• _Required work_
**1)** In the tip on reading URLs, why can a link built with sub-domains trick someone into clicking it? Answer in one to three sentences.
**2)** Please carry the tip on reading URLs further from its last sentence.

Be Careful What You Search For… and Think Before You Click
There are enough scams on the web without bringing them to your PC with a poorly worded search. In this short tip, we’re going to give you a few tips on what you can do to avoid causing yourself big problems by poorly worded searches – and a heads up on how to read a URL.
First let’s dissect a URL – or a Web address. There are a lot of ways scammers can disguise URLs. the oldest and easiest way is just by making the text say one thing, but link to another. Here’s a SAFE example:
If you click that, you will not go to Microsoft’s web site, you will go to one of our pages. This is the easiest deception to do and the easiest to detect. In most browser, you should be able to hover over that link and tell right away where you’ll end up if you click it. Your can also right-click it and copy the actual URL and paste it into Notepad or an email and see where it leads.
A more devious way, and the method that many scammers use is simply create sub-domains that have the same name as the site they want you to think you’ll go to if you click the link. Like this:
If you’re not paying attention, you’re tired, distracted or otherwise not concentrating, you may see the Microsoft support and click a link like that. But it would not take you to Microsoft, it would take you to Marvy PC where you may find yourself in an tech support scam imbroglio. And you sure don’t want that.

• _Supplied information_
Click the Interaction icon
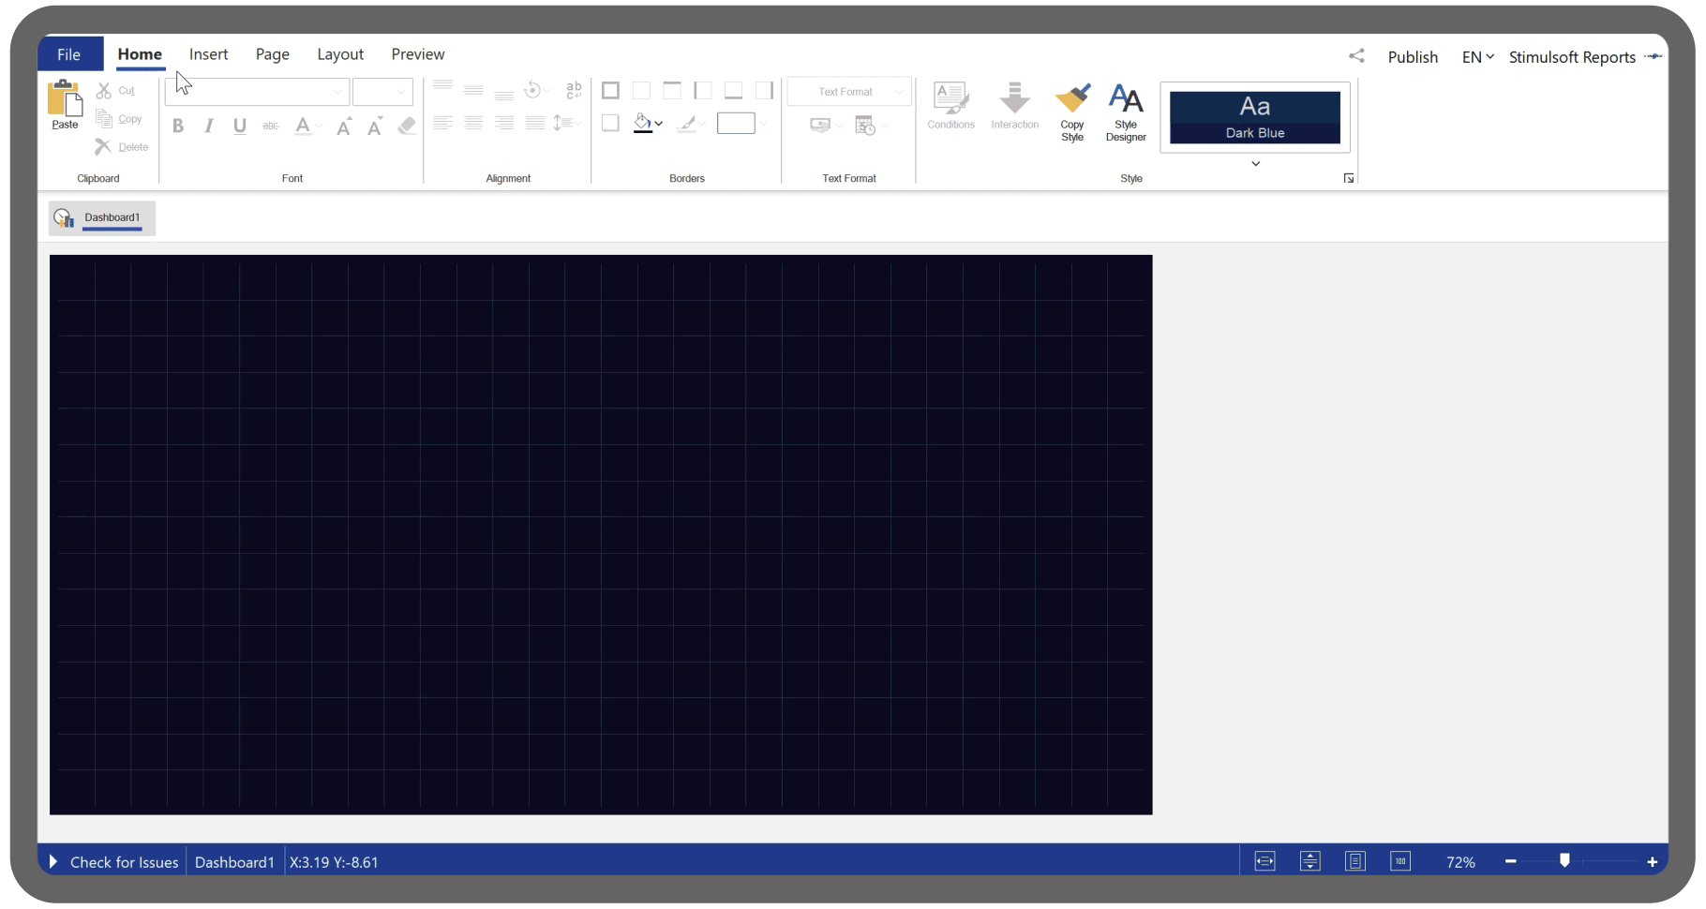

• _Expected results_
**1)** The scammer gives the sub-domains the same name as the site the reader expects to reach. Someone who is tired, distracted or not concentrating may see "Microsoft support" in the address and click, but the link leads to Marvy PC, where a tech support scam may be waiting.

**2)**
So look at the 3 links below and guess which one will take you to Microsoft and which one will take you someplace else in the wild blue wander:
If you clicked them, not good. But if you did or didn’t #2 is the correct link to Microsoft’s support site. The other two will lead you into never-never land – but luckily for you, we have your back. We fixed the bad links to they go to a safe page.
When you search you need not only be wary of the links you’ll see, you’ll need to be careful that the search result(s) you’re clicking are not ads or scams or worse. Many many people have been taken down he primrose path by the words “Microsoft Certified Partner”. It means nothing. It doesn’t mean what you think it means – it does not mean Microsoft approved a site or service.
Above we searched for Display Drivers. Bad search! If you’re searching for display drivers visit the web site of your manufacturer of your display drivers (AMD Radeon, Intel, Nvidia, etc.)
You can see that this uses a trick. It uses the brand name Windows in the URL, and in “Windows 10 Ready” thus making it appear that this place has the right drivers for your Windows 10 computer.
We have 3 things to say about that:
- You don’t need drivers for your Windows 10 PC
- You don’t need to update your drivers if everything is working right.
- If you did need drivers you need them for devices not for Windows 10.
Above: A truly terrible search term – guaranteed to get you in big trouble. At least all of these search results are labeled “Ad”. In search results like these, think “Ad=Bad”. Note how often the word Microsoft and Windows and Windows and Windows versions are used to mislead you. Don’t fall for this kind of trickery.
Below: We type in another popular but BAD search term “Windows Help”. Not one of these has anything do with Microsoft support or help from Microsoft.
And notice (below) how far down you have to scroll before you find real the real Microsoft and the real Microsoft support site.
And worse, if you keep scrolling you’ll see other help/support sites using the word Microsoft and Windows that are not labeled “Ad”.
Of course, this does not just apply to searches for Microsoft support, Windows help, or driver searches, it applies to almost anything where there’s money to be made either by getting you to call a number, download something or scaring you into buying something.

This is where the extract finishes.